Tuesday, August 16, 2005

Possessed

Do you remember the first camera you owned? Suddenly, you have a tool with which to capture the sights and sounds around you. Life has a whole new definition - the camera becomes the focal point of your existence. You want to capture certain sights, keep a snapshot of a memory. You'll even invent reasons for using the object (Let's take a picture of mum cooking for keepsakes!).

Probably not everyone had a camera fetish though...

What about your first handphone? Do you remember? Life re-orients itself when you own a communicative device such as that. Your friends' handphone numbers get stored in it, and it becomes the centre around which appointments are arranged. Accessories such as handphone covers, little stringy attachments and downloadable ringtones accompany it.

How about that ultimate object - the CAR? Do you remember when you first owned a car? This is as opposed to driving your parents' car(s). When you truly own a car (like paying the cash for it and driving it), you have arrived. The car empowers you; you have friends you never knew you had and parking becomes a sport. Money suddenly flows like water - petrol, parking, accessories, car washes etc.

Certain postive feelings are created whenever we own a new item. It creates in us feelings of elation to touch and hold something postively useful; to wield it and show it off to our friends (sometimes on a sub-conscious level, but it is there). Comparisons are drawn between the haves and the have-nots, and there is a certain satisfaction to gain from owning an object that is, in one way or another, superior to someone else's.

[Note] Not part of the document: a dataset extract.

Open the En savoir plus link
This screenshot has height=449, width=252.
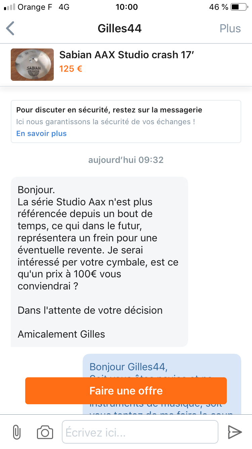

But there is a dark side to ownership. When a person regards the object as important and precious (think poor misunderstood Gollum), that person's sense of worth becomes somewhat warped.

Have you ever dropped a friend's brand new camera? That friend turns unfriendly - the slightest scratch, the smallest perceived misfunction of the equipment can drive wedges into a friendship. A grudge, unforgiving stares, numerous reminders that afore-mentioned item has been damaged by you. The object takes on more importance simply because it was paid for. Simply because it is precious.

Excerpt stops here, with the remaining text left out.